Rz. 90
Die Willenserklärungen der in der Erbengemeinschaft verbleibenden Miterben richten sich an den Abzuschichtenden, nicht wie bei einer normalen Erbauseinandersetzung gegeneinander, also eines jeden Miterben gegen alle anderen Miterben. Es handelt sich daher aus der Sicht der verbleibenden Miterben um parallel gerichtete Willenserklärungen gegenüber dem Abzuschichtenden. Auf solche gleichgerichteten Willenserklärungen werden die §§ 1629 Abs. 2 S. 1, 1789 Abs. 2 S. 2, § 1813 Abs. 1, 1824, 181 BGB nicht angewandt; es bedarf also für den Abschluss des Grundgeschäfts keiner Bestellung eines Ergänzungspflegers für den minderjährigen Miterben (§ 1809 Abs. 1 S. 1 BGB), auch wenn noch andere minderjährige Kinder oder auch neben diesen ein Elternteil auf dieser Seite stehen, also in der Erbengemeinschaft verbleiben. Hier unterscheidet sich die Abschichtung von der vertraglichen Erbauseinandersetzung.
Rz. 91
Etwas anderes gilt aber, wenn zusätzlich zum Inhalt des Abschichtungsvertrags zugleich eine Abfindung aus dem Nachlass versprochen wird. Dies ist als eine Teilauseinandersetzung des Nachlasses abweichend von den gesetzlichen Regeln zu qualifizieren (siehe Rdn 62 ff.). Dieser Abfindungsabrede liegt eine stillschweigende Einigung zwischen den Miterben zugrunde, wonach jeder Miterbe damit einverstanden ist, dass die Abfindung aus dem Nachlass an den Abzuschichtenden geleistet wird. Es handelt sich nicht nur um Vorgespräche, die das Motiv für den Abschichtungsvertrag bilden. Insoweit sind keine gleichgerichteten Willenserklärungen gegeben. Es bedarf daher in diesem Fall für den Abschluss des Grundgeschäfts für jedes Kind eines Ergänzungspflegers, § 1809 Abs. 1 S. 1 BGB.
Rz. 92
Wenn der ausscheidende Miterbe ein Elternteil ist oder wenn er ein ausscheidendes anderes minderjähriges Kind vertritt, dann greift ebenfalls § 181 BGB; es ist für jedes Kind ein Ergänzungspfleger zu bestellen (§ 1809 Abs. 1 S. 1 BGB). Das Gleiche gilt, wenn der als Miterbe Ausscheidende mit dem Elternteil in gerader Linie verwandt ist (Großelternteil) oder wenn es sich um den Ehegatten (Stiefelternteil) des vertretungsberechtigten Elternteils handelt (§§ 1629 Abs. 2, 1824 Abs. 1 Nr. 1, Abs. 2, 181 BGB).
Rz. 93
Soweit es um den Vollzug des Grundgeschäfts durch Leistung der Abfindung an den ausscheidenden Miterben geht, handeln Eltern für das Kind in Erfüllung der Verbindlichkeit aus dem Grundgeschäft; § 181 BGB ist insoweit nicht anwendbar. Es bedarf zu diesem Vertrag keines Ergänzungspflegers.
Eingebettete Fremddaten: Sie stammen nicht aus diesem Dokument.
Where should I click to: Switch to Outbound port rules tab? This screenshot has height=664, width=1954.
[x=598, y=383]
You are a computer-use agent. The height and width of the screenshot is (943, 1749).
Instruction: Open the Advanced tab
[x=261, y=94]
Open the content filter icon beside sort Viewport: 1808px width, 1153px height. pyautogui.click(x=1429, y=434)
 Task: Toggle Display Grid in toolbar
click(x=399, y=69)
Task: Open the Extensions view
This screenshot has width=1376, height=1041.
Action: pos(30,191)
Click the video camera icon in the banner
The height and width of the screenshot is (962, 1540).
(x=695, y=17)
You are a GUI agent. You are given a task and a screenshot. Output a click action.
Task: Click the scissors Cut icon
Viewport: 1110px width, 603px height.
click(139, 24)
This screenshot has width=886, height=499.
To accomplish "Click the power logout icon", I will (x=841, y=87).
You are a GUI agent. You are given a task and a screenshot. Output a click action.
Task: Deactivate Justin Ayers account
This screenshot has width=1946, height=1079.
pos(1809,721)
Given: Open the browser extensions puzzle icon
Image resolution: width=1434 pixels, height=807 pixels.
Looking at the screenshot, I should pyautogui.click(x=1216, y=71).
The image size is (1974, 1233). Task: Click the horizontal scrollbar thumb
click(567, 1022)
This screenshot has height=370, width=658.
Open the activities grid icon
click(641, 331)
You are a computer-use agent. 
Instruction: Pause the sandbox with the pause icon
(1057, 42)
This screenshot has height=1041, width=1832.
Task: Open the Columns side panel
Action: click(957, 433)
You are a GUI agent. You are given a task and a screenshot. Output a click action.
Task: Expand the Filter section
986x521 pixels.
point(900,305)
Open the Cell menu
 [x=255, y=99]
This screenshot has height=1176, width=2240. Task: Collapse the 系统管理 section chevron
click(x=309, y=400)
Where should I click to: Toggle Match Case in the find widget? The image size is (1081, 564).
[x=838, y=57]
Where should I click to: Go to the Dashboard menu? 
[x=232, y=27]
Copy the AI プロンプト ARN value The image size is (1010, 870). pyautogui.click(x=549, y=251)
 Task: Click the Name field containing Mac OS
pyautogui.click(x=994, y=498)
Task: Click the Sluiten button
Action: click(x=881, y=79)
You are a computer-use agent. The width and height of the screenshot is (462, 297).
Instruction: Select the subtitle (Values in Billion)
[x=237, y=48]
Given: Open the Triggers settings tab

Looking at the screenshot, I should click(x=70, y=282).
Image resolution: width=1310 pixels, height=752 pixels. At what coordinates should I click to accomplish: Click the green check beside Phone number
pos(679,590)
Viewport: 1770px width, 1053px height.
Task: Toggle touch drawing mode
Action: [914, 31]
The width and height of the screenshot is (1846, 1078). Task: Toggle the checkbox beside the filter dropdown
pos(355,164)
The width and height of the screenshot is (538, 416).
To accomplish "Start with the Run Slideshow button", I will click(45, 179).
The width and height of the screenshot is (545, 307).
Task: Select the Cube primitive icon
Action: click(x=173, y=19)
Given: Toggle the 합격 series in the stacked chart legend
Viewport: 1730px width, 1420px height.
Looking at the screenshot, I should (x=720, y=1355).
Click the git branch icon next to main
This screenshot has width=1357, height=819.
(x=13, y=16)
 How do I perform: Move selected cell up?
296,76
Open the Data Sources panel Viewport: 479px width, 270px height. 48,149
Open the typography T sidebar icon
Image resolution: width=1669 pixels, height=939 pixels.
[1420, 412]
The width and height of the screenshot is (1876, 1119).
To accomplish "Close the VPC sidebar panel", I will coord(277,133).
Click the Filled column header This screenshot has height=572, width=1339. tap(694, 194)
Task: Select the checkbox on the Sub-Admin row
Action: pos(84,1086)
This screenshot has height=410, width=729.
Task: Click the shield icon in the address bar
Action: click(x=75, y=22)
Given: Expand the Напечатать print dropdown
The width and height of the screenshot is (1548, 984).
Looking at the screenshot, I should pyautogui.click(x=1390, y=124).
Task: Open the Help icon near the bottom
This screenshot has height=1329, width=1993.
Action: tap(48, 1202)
Aber in der Praxis wird der Pfleger nicht nur für den Grundvertrag bestellt, sondern für "die Abschichtung eines anderen Miterben". Der Pfleger wird also auch für das Vollzugsgeschäft bestellt.
Rz. 94
Das (vermögensmäßige) Ausscheiden des Miterben aus der Erbengemeinschaft geschieht nach § 712 BGB (§ 738 Abs. 1 S. 1 BGB a.F.) analog kraft Gesetzes zu dem von den Beteiligten festgesetzten Termin. Es bedarf also keines weiteren Vollzugsgeschäfts.